======== SUPPLIED DATA

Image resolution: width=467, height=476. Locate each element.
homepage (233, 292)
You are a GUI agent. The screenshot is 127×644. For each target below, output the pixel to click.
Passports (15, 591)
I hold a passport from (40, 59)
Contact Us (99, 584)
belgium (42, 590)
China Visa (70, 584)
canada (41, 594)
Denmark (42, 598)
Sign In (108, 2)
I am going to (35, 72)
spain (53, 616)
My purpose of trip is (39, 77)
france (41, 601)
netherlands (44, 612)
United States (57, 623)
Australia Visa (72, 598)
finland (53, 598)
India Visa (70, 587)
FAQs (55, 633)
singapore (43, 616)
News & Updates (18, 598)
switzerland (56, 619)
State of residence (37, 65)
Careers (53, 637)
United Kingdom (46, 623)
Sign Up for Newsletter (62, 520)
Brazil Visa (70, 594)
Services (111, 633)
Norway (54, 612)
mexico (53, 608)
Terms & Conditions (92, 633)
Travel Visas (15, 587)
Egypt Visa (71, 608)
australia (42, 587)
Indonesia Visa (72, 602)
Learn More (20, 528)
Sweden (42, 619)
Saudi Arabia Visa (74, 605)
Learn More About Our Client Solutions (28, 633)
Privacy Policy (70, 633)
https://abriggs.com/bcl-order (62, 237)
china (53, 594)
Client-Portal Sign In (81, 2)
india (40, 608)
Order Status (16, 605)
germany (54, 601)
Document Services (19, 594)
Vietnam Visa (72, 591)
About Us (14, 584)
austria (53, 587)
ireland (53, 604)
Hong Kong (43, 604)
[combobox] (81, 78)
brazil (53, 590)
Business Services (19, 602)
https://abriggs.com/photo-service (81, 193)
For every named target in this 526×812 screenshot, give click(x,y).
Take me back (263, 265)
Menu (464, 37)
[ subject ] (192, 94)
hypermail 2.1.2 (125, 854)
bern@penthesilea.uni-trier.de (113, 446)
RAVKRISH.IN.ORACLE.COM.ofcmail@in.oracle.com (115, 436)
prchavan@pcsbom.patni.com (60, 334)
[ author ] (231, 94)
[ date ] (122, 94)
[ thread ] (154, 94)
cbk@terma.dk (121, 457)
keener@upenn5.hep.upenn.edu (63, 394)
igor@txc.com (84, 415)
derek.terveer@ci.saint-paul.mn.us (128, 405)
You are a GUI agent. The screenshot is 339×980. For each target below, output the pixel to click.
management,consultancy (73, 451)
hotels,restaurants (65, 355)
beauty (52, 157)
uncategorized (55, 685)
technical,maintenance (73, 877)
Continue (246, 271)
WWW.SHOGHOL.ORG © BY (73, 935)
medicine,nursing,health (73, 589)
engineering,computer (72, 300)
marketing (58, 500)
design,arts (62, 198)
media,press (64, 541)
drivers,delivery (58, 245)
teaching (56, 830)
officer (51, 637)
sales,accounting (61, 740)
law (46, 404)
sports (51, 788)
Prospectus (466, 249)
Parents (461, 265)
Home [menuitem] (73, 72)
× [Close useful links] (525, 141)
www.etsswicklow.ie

================

• [THE EXERCISE] Could you turn the records into a Markdown table with the columns No. and Entry, beginning at the line that has "https://abriggs.com/photo-service (81, 193)" and stopping after the line that has "RAVKRISH.IN.ORACLE.COM.ofcmail@in.oracle.com (115, 436)"? Number each row, put the line itself under Entry, and leave out any blank lines.

• [EXERCISE RESULT]
| No. | Entry |
|---|---|
| 1 | https://abriggs.com/photo-service (81, 193) |
| 2 | For every named target in this 526×812 screenshot, give click(x,y). |
| 3 | Take me back (263, 265) |
| 4 | Menu (464, 37) |
| 5 | [ subject ] (192, 94) |
| 6 | hypermail 2.1.2 (125, 854) |
| 7 | bern@penthesilea.uni-trier.de (113, 446) |
| 8 | RAVKRISH.IN.ORACLE.COM.ofcmail@in.oracle.com (115, 436) |